What data is that? I would honestly love to see it. TBH, it would not change
my mind since I have practical experience of custom allocators working better
for me over other general ones. But then again, I work in a severely memory
constrained environment.

>Custom per-data-structure allocators can fragment the global memory arena and
cause more CPU cache misses as result of the extra code involved.

Well, pretty much all modern allocators have techniques to avoid
fragmentation. But that is besides the point.

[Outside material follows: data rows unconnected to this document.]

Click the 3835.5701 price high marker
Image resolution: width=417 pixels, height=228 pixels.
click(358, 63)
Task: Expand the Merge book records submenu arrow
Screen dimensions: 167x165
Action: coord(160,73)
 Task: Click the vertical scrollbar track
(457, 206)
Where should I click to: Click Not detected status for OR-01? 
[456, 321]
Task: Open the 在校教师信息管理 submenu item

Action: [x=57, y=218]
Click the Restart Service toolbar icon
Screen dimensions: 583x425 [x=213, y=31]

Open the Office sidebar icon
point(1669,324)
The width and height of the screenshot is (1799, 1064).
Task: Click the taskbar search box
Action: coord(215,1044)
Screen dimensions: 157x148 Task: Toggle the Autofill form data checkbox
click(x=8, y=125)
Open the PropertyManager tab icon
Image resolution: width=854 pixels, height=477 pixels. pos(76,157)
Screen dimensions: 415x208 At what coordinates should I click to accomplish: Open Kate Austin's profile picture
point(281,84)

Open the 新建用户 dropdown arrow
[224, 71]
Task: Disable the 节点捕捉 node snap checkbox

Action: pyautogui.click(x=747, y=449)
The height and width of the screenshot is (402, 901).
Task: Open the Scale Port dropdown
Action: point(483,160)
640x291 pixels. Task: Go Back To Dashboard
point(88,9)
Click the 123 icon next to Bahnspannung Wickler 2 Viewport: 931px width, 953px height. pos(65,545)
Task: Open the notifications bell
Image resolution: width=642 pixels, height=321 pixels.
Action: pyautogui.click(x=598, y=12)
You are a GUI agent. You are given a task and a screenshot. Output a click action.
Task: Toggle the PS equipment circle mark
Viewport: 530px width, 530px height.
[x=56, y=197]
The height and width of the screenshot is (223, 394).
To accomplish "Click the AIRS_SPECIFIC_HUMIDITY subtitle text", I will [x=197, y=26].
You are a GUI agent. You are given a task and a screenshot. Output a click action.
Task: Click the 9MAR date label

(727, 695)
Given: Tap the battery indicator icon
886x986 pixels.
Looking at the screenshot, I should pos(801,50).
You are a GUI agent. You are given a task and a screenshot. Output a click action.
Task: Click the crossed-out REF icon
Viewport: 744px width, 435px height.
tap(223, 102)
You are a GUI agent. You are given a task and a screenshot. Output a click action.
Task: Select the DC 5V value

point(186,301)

But your comment did not make sense to me. Perhaps it does to others. As the
developer you know the general sizes of your data structures, their usage
patterns, their lifetimes and the frequency/rate at which they are allocated
(all of which a general allocator has to guess or use some sort of rudimentary
strategy which adds needless metadata). That is where you can design your
custom allocator to actually reduce fragmentation. It may well be that the
gain from a custom allocator isn't worth it, but I don't quite understand how
it can get _worse_ as you claim.

>The latest/greatest malloc/free implementations use a myriad of optimizations
to achieve speed improvements that a custom allocator implementation would
rarely use.

So what exactly stops you from writing in those optimizations in a custom
allocator? Certain domains, like game programming for e.g. People have been
doing this for decades with excellent results.

>It's not an accident that jemalloc is so widely used in major applications -
it works extremely well.

Sorry, you have no possible way of knowing _why_ everybody else uses
something. That itself is not an argument for anything.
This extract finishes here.